In 1991, M.H. Beers and a team of other doctors at the University of California, Los Angeles, identified groups of medications that were considered to be particularly dangerous in the elderly.3 These categories were further defined in a later study to identify drugs that should almost never be used in the elderly patient because of their toxicity or inefficacy and those that may need to be used but are often used incorrectly (Table 1). This study found that up to a quarter of elderly patients were receiving inappropriate medication.4
The importance of the Beers criteria notwithstanding, merely identifying which medications are most harmful in the older patient is not enough to reduce their use. In fact, a study from 1997 showed that nearly a third of ED visits for adverse drug reactions involved three medications not on the Beers list: warfarin, digoxin, and insulin.5 While digoxin’s efficacy is dubious in most cases of heart failure, the other two medications are clearly an important part of the therapeutic armamentarium; however, their usefulness should not overshadow their apparent additional toxicity.
It has been said that a pill without side effects is a pill that doesn’t work. This axiom aside, we should choose the medicines we give our older patients carefully and rethink both diagnoses and therapeutic plans before we end up making a treatment worse than the presenting disease.

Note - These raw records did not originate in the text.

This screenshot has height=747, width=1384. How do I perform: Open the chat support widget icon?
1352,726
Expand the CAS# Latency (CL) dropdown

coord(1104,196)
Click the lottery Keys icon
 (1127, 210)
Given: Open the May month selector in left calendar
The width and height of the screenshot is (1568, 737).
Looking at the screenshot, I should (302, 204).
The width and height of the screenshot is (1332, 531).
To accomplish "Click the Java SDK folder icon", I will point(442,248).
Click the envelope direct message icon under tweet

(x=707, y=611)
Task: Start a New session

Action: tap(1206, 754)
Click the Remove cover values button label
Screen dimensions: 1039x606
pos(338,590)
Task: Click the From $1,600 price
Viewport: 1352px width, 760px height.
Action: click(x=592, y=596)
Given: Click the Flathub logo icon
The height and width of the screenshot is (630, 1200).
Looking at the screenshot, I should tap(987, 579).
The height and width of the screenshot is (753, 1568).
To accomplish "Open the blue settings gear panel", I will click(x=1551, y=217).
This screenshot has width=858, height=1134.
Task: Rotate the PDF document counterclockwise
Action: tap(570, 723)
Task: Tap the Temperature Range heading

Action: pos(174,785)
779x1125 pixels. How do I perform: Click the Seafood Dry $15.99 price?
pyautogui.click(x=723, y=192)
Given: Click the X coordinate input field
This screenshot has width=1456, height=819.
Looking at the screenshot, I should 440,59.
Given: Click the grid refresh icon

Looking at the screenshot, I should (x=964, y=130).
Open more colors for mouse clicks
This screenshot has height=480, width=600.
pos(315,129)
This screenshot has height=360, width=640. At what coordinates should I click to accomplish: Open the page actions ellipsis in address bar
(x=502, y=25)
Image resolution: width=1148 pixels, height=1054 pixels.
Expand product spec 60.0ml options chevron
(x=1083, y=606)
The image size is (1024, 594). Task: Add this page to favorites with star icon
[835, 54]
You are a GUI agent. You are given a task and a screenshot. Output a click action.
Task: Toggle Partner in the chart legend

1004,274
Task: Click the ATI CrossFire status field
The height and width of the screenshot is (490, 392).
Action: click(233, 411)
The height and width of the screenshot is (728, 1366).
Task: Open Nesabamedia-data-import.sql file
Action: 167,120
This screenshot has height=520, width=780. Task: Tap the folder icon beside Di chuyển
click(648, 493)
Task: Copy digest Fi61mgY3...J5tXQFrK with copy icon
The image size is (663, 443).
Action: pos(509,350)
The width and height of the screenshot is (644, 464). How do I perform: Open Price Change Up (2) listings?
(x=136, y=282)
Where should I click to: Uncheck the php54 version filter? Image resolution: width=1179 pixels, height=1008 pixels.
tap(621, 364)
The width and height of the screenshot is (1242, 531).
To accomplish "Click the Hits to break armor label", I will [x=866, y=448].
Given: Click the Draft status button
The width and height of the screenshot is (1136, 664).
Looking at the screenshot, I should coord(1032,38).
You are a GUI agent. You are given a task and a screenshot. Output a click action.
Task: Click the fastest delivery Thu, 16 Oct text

Mr. Zimmerman is a full-time practitioner with Esopus Medical, PC, an independent family practice in Rifton, N.Y., and a contributing editor to The Clinical Advisor.
References
1. Kaufman D, Kelly JP, Rosenberg L, et al. Recent patterns of medication use in the ambulatory adult population of the United States: The Slone survey. JAMA. 2002;287:337-344.
2. Rochon PA. Drug prescribing for older adults. In: Rose BD, ed. UpToDate. Wellesley, Mass.: UpToDate; 2008.
3. Beers MH, Ouslander JG, Rollingher I, et al. Explicit criteria for determining inappropriate medication use in nursing home residents: UCLA Division of Geriatric Medicine. Arch Intern Med. 1991;151:1825-1832.
4. Zhan C, Sangl J, Bierman A, et al. Potentially inappropriate medication use in the community-dwelling elderly: findings from the 1996 Medical Expenditure Panel Survey. JAMA. 2001;286:2823-2829.
5. Budnitz DS, Shehab N, Kegler SR, Richards CL. Medication use leading to emergency department visits for adverse drug events in older adults. Ann Intern Med. 2007;147:755-765.